After playing long enough with Eliza, most people are able to see it is a computer program. I think people these days are more computer savvy than in 1966 and so are not so easily fooled.

The previous post I discussed the theological aspects of intelligent extraterrestrial life. I asked the question of if it is possible for rational intelligent life not to exhibit the "image of God" -- or what theologians say in Latin, the Imago Dei. I said that the Imago Dei consists of rationality, the ability to correctly think, an immortal soul (an essence that carries on even when the physical body dies), knowledge of God, righteousness (moral integrity towards other intelligent life), and holiness (the right relationship towards God). Humans have fallen and thus do not exhibit perfect righteousness nor perfect holiness. In fact, these areas are seriously broken. For some, such as Protestant Reformer Martin Luther, the image was shattered to the point of being gone. For other Protestant Reformers, the image was severely marred but not completely eradicated.

The question I want to explore now is this: Can a Turing test be done for the Imago Dei?

The most difficult part would be the detecting the immortal soul. Ignoring that for now, how would a judge go about asking questions to a machine to determine if it was a human who possessed the Imago Dei? Alan Turing, an atheist, would probably dismiss the question or say this is part of the human nature. But suppose we came across extraterrestrial intelligent life, is there a way to test if it had the Imago Dei? It would probably center around the sense of right and wrong, moral values, if it had those. It might not consist of asking whether the intelligent life believed in God and loved God. While that is a good question, human atheists are thought to have the Imago Dei and would answer they do not believe in God.

What do you think?

Sunday, July 08, 2012

Theological Thoughts on Extraterrestrial Intelligent Life

Suppose someday we discover extraterrestrial intelligent life. If it exists, the most probable way we'd discover it is through its signals from a planetary system of a star that is light years away. How would such a discovery impact Christian theology?
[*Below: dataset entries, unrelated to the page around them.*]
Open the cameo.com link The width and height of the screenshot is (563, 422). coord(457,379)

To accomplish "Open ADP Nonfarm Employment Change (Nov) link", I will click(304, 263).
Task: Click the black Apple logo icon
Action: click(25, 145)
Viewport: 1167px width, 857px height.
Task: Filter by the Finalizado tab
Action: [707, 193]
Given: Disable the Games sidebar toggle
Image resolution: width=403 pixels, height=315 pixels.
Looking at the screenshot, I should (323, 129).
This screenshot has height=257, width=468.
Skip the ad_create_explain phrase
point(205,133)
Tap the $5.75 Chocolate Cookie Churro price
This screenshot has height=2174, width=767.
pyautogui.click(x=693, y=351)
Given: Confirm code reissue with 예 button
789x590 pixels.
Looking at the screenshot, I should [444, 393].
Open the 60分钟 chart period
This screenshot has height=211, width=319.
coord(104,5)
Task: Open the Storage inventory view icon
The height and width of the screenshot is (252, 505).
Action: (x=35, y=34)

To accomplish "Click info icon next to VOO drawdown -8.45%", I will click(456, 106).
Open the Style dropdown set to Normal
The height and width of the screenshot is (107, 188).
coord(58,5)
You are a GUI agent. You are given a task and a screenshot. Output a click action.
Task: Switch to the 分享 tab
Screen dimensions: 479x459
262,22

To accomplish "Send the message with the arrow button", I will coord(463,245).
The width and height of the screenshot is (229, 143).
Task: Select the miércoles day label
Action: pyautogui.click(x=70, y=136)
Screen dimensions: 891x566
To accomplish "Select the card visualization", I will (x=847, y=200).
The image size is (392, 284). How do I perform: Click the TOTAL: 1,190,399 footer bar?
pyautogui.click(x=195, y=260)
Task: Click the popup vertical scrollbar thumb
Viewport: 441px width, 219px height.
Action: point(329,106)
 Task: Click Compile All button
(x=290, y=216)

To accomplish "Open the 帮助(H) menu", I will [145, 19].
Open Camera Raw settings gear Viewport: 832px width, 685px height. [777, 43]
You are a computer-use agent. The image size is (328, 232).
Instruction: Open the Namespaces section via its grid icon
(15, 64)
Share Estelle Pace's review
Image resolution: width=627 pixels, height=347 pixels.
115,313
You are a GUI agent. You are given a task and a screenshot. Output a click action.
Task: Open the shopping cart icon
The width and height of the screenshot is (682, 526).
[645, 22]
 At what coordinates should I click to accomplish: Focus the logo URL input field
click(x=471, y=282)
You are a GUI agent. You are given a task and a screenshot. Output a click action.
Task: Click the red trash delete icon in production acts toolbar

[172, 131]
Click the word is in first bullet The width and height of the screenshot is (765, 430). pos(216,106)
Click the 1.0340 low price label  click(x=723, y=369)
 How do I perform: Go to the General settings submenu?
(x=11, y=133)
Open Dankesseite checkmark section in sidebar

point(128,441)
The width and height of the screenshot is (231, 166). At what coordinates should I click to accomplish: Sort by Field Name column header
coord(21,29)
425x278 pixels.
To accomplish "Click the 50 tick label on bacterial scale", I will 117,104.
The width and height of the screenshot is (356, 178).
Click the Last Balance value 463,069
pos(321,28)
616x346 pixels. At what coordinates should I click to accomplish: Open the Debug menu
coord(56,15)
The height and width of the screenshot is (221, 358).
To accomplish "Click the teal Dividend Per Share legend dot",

In Christian theology, God created the universe for his glory. The Old Testament psalmist writes: "The heavens declare the glory of God, and the sky above proclaims his handiwork." The Bible does describe other forms of life that god created. These include angels and demons.  Demons are angels that rebelled against God. It is possible that the Bible hints of some other forms of extraterrestrial life, but that is unclear at best. From the created intelligent beings that the Bible does clearly speak about, humans, angels, and demons, we can gather several principles.

The first principle is that all intelligent creatures owe God worship and reverence. The apostle Paul writes in the New Testament: "For the wrath of God is revealed from heaven against all ungodliness and unrighteousness of men, who by their unrighteousness suppress the truth. For what can be known about God is plain to them, because God has shown it to them. For his invisible attributes, namely, his eternal power and divine nature, have been clearly perceived, ever since the creation of the world, in the things that have been made. So they are without excuse. For although they knew God, they did not honor him as God or give thanks to him, but they became futile in their thinking, and their foolish hearts were darkened." (Romans 1:18-21 ESV)".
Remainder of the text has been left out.